→ **ASSIGNMENT**
A picture-free, exact copy of all the records below is the goal.
··· PROVIDED RECORDS ···
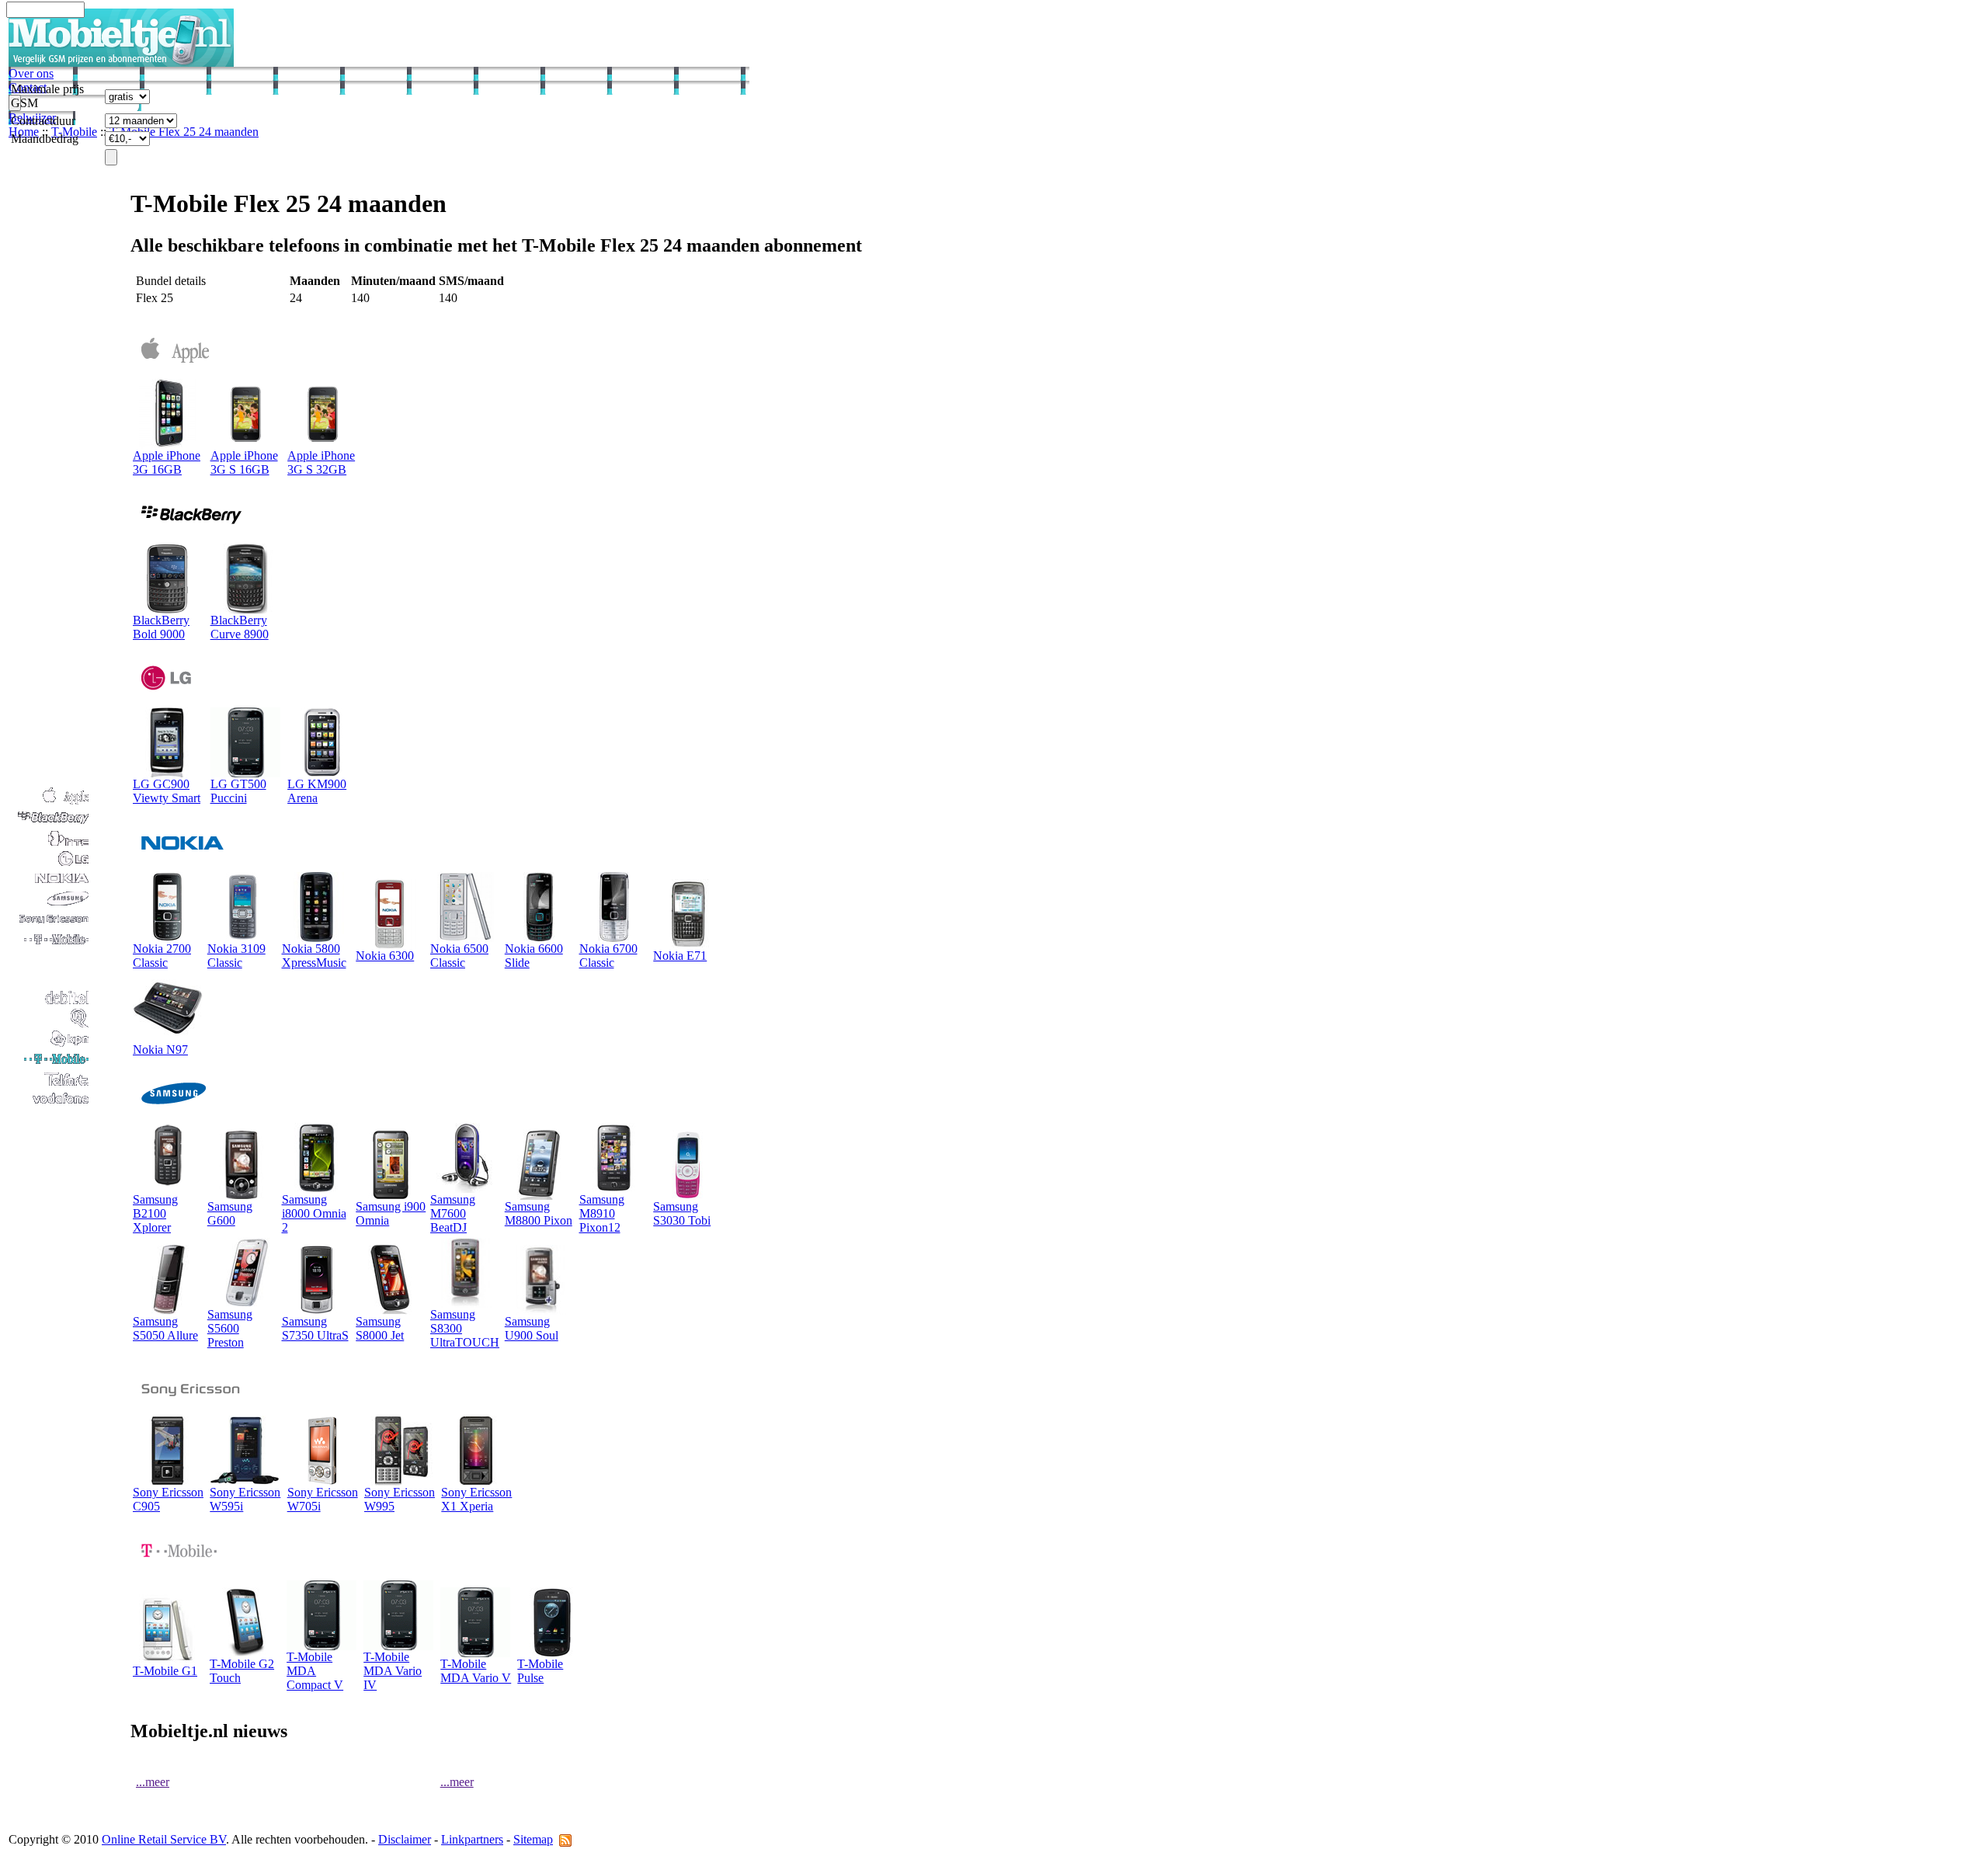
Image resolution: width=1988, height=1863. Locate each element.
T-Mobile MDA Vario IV (392, 1670)
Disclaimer (404, 1839)
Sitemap (533, 1839)
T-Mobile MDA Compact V (315, 1670)
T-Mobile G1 (165, 1670)
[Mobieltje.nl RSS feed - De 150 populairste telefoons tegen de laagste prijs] (565, 1839)
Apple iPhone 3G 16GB (166, 462)
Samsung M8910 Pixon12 (601, 1213)
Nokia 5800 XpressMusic (314, 955)
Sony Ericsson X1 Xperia (476, 1499)
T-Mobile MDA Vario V (475, 1670)
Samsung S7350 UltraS (315, 1328)
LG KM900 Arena (316, 791)
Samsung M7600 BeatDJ (452, 1213)
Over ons (31, 73)
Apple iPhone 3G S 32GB (321, 462)
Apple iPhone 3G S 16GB (244, 462)
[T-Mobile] (50, 1064)
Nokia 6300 (385, 955)
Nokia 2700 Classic (162, 955)
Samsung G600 (229, 1213)
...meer (152, 1781)
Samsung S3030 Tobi (682, 1213)
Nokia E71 (680, 955)
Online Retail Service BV (164, 1839)
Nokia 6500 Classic (459, 955)
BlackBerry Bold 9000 (161, 627)
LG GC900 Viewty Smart (166, 791)
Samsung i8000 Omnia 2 (314, 1213)
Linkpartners (472, 1839)
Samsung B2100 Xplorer (155, 1213)
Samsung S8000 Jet (380, 1328)
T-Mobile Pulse (540, 1670)
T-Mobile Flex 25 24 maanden (184, 131)
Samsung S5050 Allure (165, 1328)
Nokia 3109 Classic (236, 955)
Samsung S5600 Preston (229, 1328)
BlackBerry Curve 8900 (239, 627)
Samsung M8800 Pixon (538, 1213)
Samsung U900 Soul (531, 1328)
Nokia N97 (160, 1049)
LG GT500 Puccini (238, 791)
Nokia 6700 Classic (608, 955)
···
→ **SOLUTION TO THIS PROBLEM**
Image resolution: width=1988, height=1863. Locate each element.
T-Mobile MDA Vario IV (392, 1670)
Disclaimer (404, 1839)
Sitemap (533, 1839)
T-Mobile MDA Compact V (315, 1670)
T-Mobile G1 (165, 1670)
[Mobieltje.nl RSS feed - De 150 populairste telefoons tegen de laagste prijs] (565, 1839)
Apple iPhone 3G 16GB (166, 462)
Samsung M8910 Pixon12 (601, 1213)
Nokia 5800 XpressMusic (314, 955)
Sony Ericsson X1 Xperia (476, 1499)
T-Mobile MDA Vario V (475, 1670)
Samsung S7350 UltraS (315, 1328)
LG KM900 Arena (316, 791)
Samsung M7600 BeatDJ (452, 1213)
Over ons (31, 73)
Apple iPhone 3G S 32GB (321, 462)
Apple iPhone 3G S 16GB (244, 462)
[T-Mobile] (50, 1064)
Nokia 6300 (385, 955)
Nokia 2700 Classic (162, 955)
Samsung G600 (229, 1213)
...meer (152, 1781)
Samsung S3030 Tobi (682, 1213)
Nokia E71 (680, 955)
Online Retail Service BV (164, 1839)
Nokia 6500 Classic (459, 955)
BlackBerry Bold 9000 (161, 627)
LG GC900 Viewty Smart (166, 791)
Samsung i8000 Omnia 2 (314, 1213)
Linkpartners (472, 1839)
Samsung B2100 Xplorer (155, 1213)
Samsung S8000 Jet (380, 1328)
T-Mobile Pulse (540, 1670)
T-Mobile Flex 25 24 maanden (184, 131)
Samsung S5050 Allure (165, 1328)
Nokia 3109 Classic (236, 955)
Samsung S5600 Preston (229, 1328)
BlackBerry Curve 8900 (239, 627)
Samsung M8800 Pixon (538, 1213)
Samsung U900 Soul (531, 1328)
Nokia N97 (160, 1049)
LG GT500 Puccini (238, 791)
Nokia 6700 Classic (608, 955)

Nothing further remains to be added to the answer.